Конечно, все это не означало, что у партийных работников на местах опускались руки. В этих условиях они продолжали делать все от них зависящее, чтобы переломить набирающие силу негативные тенденции. Благодаря их самоотверженным усилиям удалось предотвратить застой в образовании, науке, социальной сфере, культуре; даже экономика хоть и медленно, но все же двигалась вперед.

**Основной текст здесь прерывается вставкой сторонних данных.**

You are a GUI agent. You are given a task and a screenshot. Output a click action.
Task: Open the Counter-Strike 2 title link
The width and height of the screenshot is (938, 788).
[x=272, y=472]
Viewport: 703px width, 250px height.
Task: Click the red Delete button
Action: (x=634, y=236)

Как вспоминает Геннадий Андреевич, для того чтобы преодолеть рутину традиционных подходов к наболевшим вопросам, приходилось подчас использовать буквально каждую отдушину, улавливать каждое новое веяние, сулящее благоприятные перемены. Именно так удалось, например, сдвинуть с мертвой точки решение проблемы личных земельных участков и подсобных хозяйств промышленных предприятий. Известно, что существовавшие тогда ограничения при строительстве индивидуальных домов, выделении приусадебных и дачных участков вызывали раздражение как у сельского, так и у городского населения. Ведь доходило даже до того, что в дачных домах отопление запрещали устанавливать. Вокруг этой темы велись бесконечные споры в руководстве ЦК КПСС, где возобладало мнение Суслова и Зимянина, полагавших, что развитие подсобных хозяйств будет способствовать распространению частнособственнических настроений. В то же время большинству здравомыслящих партийных руководителей был очевиден социальный и экономический эффект, который принесет снятие нелепых препон, увеличение количества и размеров индивидуальных наделов — земли в стране было достаточно. Сторонникам такого подхода удалось обозначить свою идею в одном из выступлений Брежнева, вставив туда слова о том, что в выполнении сельхозпрограммы большим подспорьем являются индивидуальные участки, которые дают до тридцати процентов сельхозпродуктов[5]. Генеральный секретарь эти слова «озвучил», а партийные работники на местах не мешкая расценили их как руководство к действию. Так, отдел пропаганды Орловского обкома выпустил плакат, посвященный развитию подсобных хозяйств, вместе с сельхозотделом и областным управлением сельского хозяйства разработал меры по поддержке в этом вопросе населения и трудовых коллективов. И дело продвинулось.
5
См.: Суханов В. И. Советское поколение и Геннадий Зюганов. М.: ИТРК РСПП, 1999. С. 86–88.